_What to do_: Reproduce, word for word, the lines in the material below starting with the one that has "Click the json language label" and going on through the one that has "Follow the Go to subscription link". Leave out all pictures.

_Records for the task_:
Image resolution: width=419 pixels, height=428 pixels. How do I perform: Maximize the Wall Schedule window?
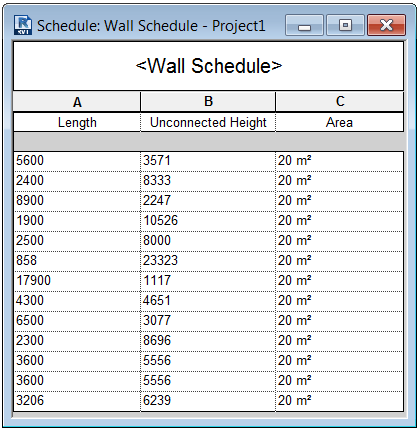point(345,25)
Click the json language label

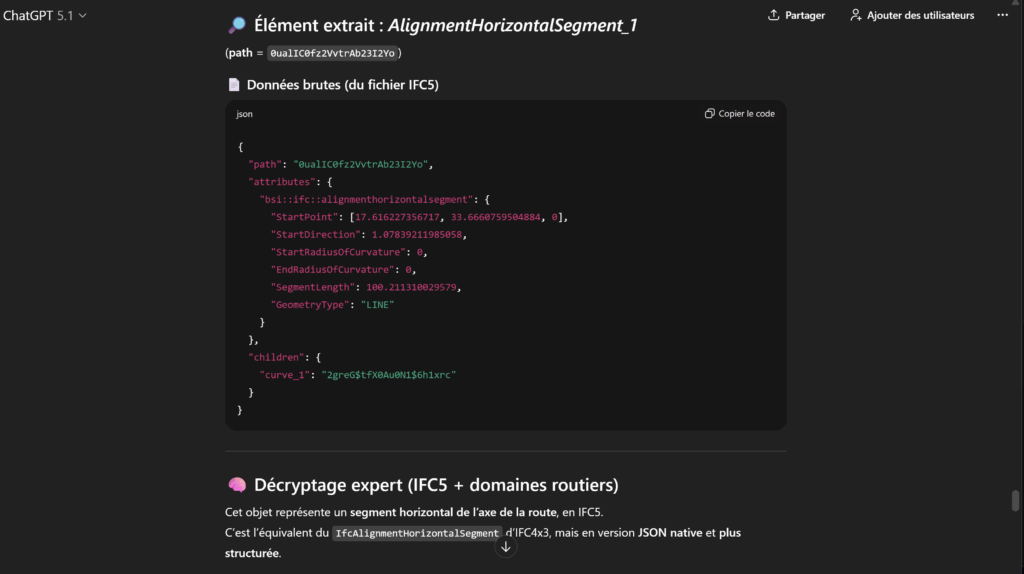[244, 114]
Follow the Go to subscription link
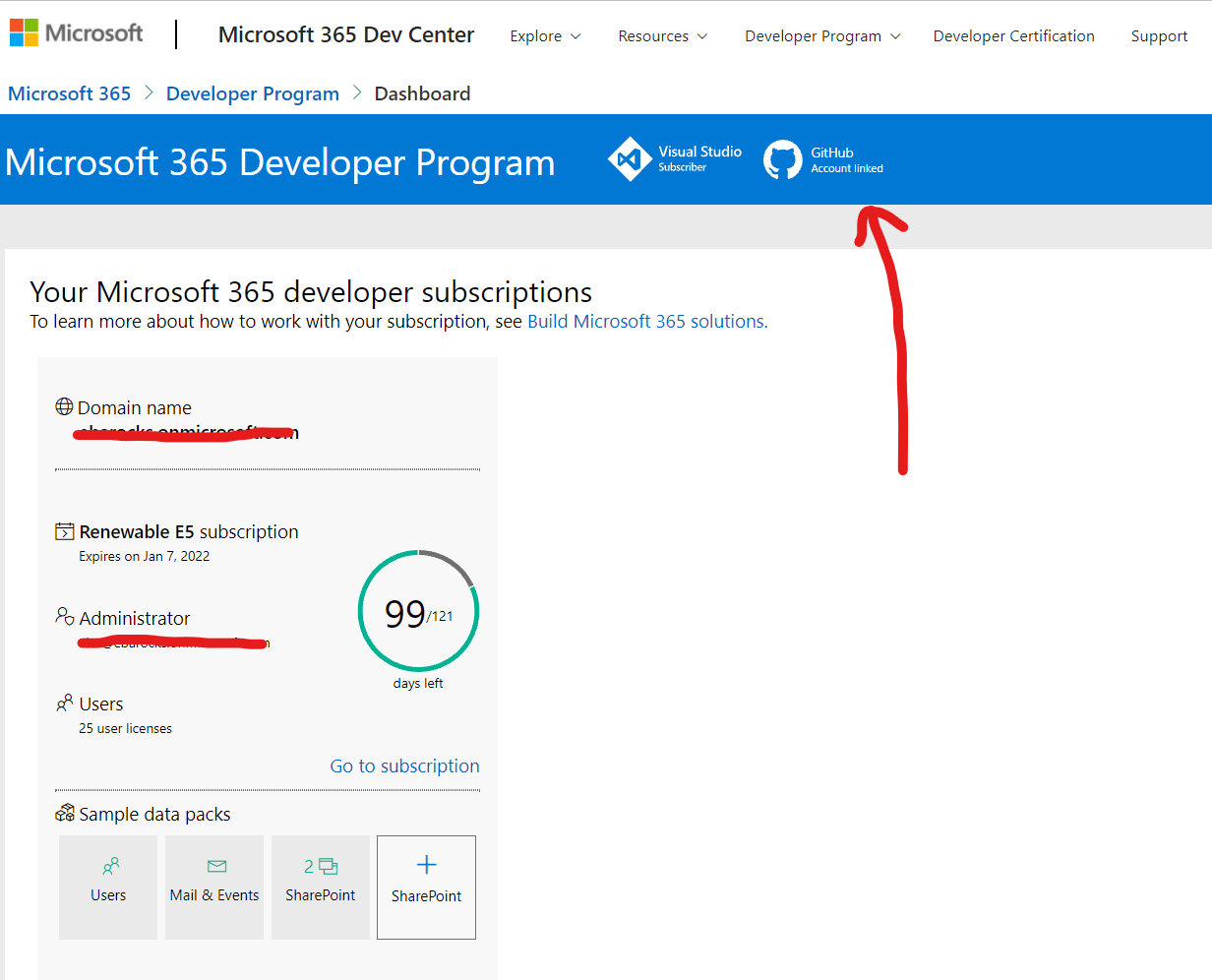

==

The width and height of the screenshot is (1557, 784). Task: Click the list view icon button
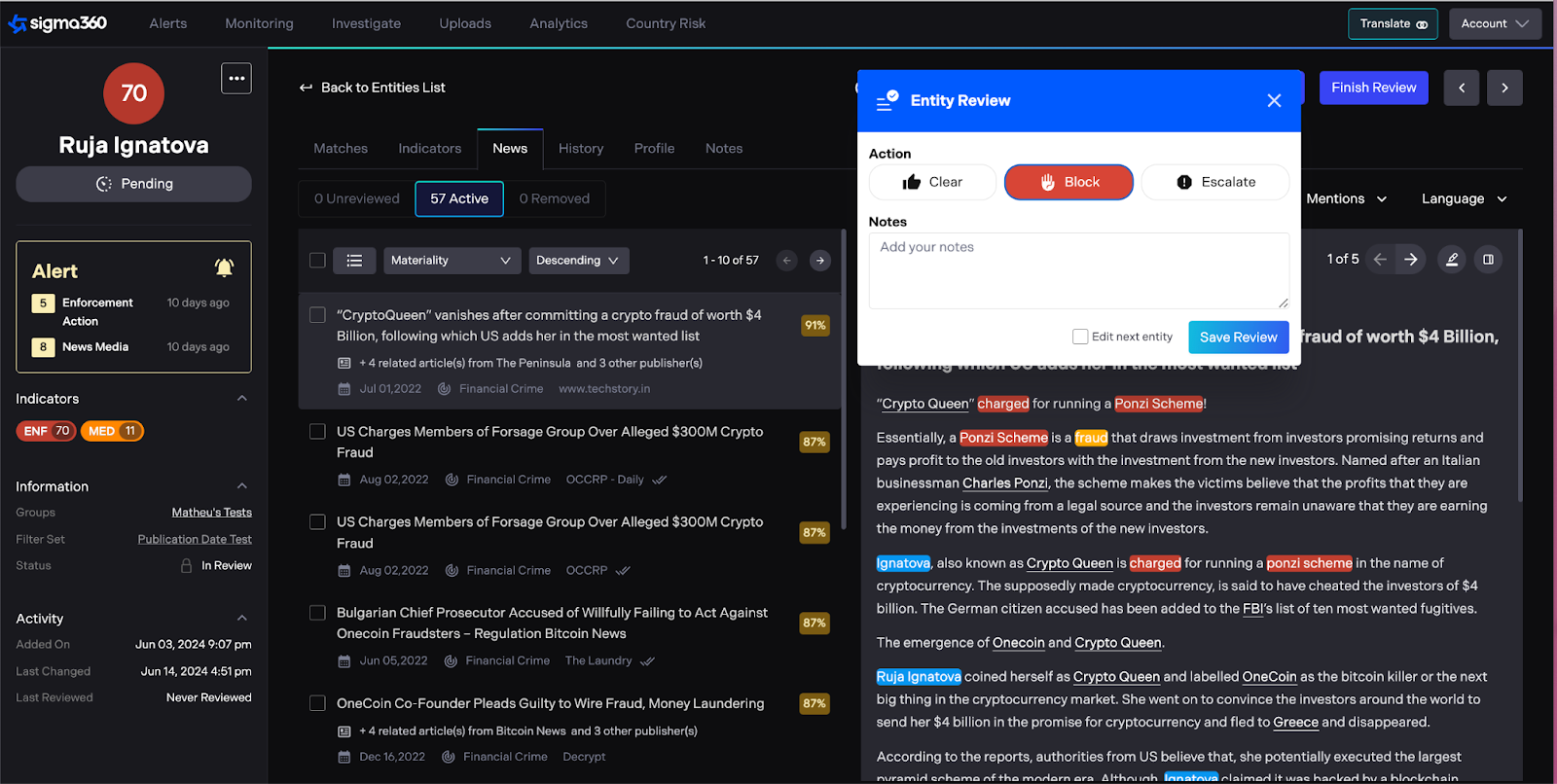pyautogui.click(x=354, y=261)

_Answer space_:
Click the json language label

[244, 114]
Follow the Go to subscription link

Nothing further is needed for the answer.